Hippocampal cells (DIV 15) were challenged with hydrogen peroxide at rising concentrations in absence or presence of 5 mM creatine. After 24 h the cells were harvested for determination of intracellular ATP/PCr concentration, which was determined by luciferin/luciferase chemiluminescence and for measurement of total protein content, which served as a reference. Data are expressed as intracellular ATP concentration equivalents corrected for total protein +/− standard deviation. Each data point represents the mean of triplicates. The experiment was independently performed in triplicate. Unpaired Student's T-test was used for statistics. *denotes statistical significance at a level of p<0.01.

Figure 4. Protective effect of creatine in hippocampal cell cultures challenged with oxidative stress.

Hippocampal cells (DIV 15) were incubated with hydrogen peroxide in rising concentrations in absence or in presence of 5 mM creatine. After 24 h the LDH release into the cell culture supernatant was assessed. Total protein of the cell monolayer was used as a reference. Data are expressed as arbitrary units per mg protein +/− standard deviation. Each data point represents the mean of triplicates. Each experiment was independently performed in triplicate. Statistical analysis was performed by unpaired Student's T-test. *denotes statistical significance at a level of p<0.01.

Figure 5. Impact of creatine on glutamate efflux into the supernatant in hippocampal cell cultures exposed to hydrogen peroxide.

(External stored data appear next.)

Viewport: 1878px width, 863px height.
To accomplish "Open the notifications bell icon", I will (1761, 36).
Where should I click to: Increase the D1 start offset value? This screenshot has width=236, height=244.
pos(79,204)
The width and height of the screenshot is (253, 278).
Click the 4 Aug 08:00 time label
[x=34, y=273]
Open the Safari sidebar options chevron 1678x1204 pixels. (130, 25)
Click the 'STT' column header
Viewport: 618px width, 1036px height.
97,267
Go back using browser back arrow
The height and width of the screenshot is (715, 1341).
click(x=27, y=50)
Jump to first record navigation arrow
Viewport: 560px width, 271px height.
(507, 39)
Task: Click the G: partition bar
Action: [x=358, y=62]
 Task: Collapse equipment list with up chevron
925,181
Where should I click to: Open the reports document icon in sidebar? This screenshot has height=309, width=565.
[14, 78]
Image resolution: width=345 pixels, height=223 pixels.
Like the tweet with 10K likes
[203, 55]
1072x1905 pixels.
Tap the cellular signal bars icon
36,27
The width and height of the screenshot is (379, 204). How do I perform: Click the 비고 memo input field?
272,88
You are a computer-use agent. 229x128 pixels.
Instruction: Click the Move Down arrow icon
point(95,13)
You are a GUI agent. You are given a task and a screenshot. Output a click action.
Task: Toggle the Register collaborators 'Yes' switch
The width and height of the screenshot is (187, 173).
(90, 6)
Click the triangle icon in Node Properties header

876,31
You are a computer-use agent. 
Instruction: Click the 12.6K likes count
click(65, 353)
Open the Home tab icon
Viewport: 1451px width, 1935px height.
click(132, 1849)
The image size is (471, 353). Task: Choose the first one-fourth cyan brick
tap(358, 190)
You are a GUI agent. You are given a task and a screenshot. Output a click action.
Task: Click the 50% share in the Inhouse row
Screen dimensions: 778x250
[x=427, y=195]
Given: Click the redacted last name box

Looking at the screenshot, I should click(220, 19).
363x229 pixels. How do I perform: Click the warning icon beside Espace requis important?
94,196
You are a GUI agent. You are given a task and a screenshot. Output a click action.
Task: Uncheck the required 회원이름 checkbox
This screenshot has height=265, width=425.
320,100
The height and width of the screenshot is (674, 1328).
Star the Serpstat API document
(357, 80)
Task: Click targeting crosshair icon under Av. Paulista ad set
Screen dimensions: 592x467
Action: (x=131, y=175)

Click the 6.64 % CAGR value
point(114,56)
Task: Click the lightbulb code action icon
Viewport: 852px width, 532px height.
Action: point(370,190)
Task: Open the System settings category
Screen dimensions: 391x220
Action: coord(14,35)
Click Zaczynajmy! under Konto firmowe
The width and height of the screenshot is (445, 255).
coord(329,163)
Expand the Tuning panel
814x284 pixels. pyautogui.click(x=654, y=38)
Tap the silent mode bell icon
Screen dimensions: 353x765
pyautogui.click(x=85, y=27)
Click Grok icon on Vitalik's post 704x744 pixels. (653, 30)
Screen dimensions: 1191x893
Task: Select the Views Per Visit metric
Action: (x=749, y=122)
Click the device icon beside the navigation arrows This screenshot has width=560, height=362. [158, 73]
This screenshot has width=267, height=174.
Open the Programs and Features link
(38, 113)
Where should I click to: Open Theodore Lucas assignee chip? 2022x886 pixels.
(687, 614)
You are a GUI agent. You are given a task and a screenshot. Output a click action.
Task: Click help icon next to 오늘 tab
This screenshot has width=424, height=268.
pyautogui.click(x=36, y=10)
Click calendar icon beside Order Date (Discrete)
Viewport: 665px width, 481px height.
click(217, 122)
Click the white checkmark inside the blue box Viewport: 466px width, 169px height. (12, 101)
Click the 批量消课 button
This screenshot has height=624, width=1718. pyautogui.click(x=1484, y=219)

Hippocampal cells (DIV 15) were incubated with rising concentrations of hydrogen peroxide in absence or in presence of 5 mM creatine. After 24 h the glutamate release into the cell culture supernatant was enzymatically determined. Total protein of the lysed cell monolayer was used as a reference. Data are expressed as glutamate concentration per mg protein +/− standard deviation. Each data point represents the mean of triplicates. Each experiment was independently performed in triplicate. Statistical analysis was performed by unpaired Student's T-test. *denotes statistical significance at a level of p<0.01.

Creatine attenuates the Ca2+ response following NMDA receptor stimulation

Following 18 h preincubation with 5 mM creatine (which yielded no significant toxicity) and careful washout, the rise of intracellular Ca2+ ions in response to NMDA receptor stimulation at supramaximal doses (1 µM) was almost completely abolished, while in a non-receptor mediated control experiment the response to addition of the SERCA (sarcoplasmic/endoplasmic reticulum calcium ATPase) inhibitor thapsigargin (500 nM), which leads to a depletion of intracellular Ca2+ stores was largely preserved (Fig. 6).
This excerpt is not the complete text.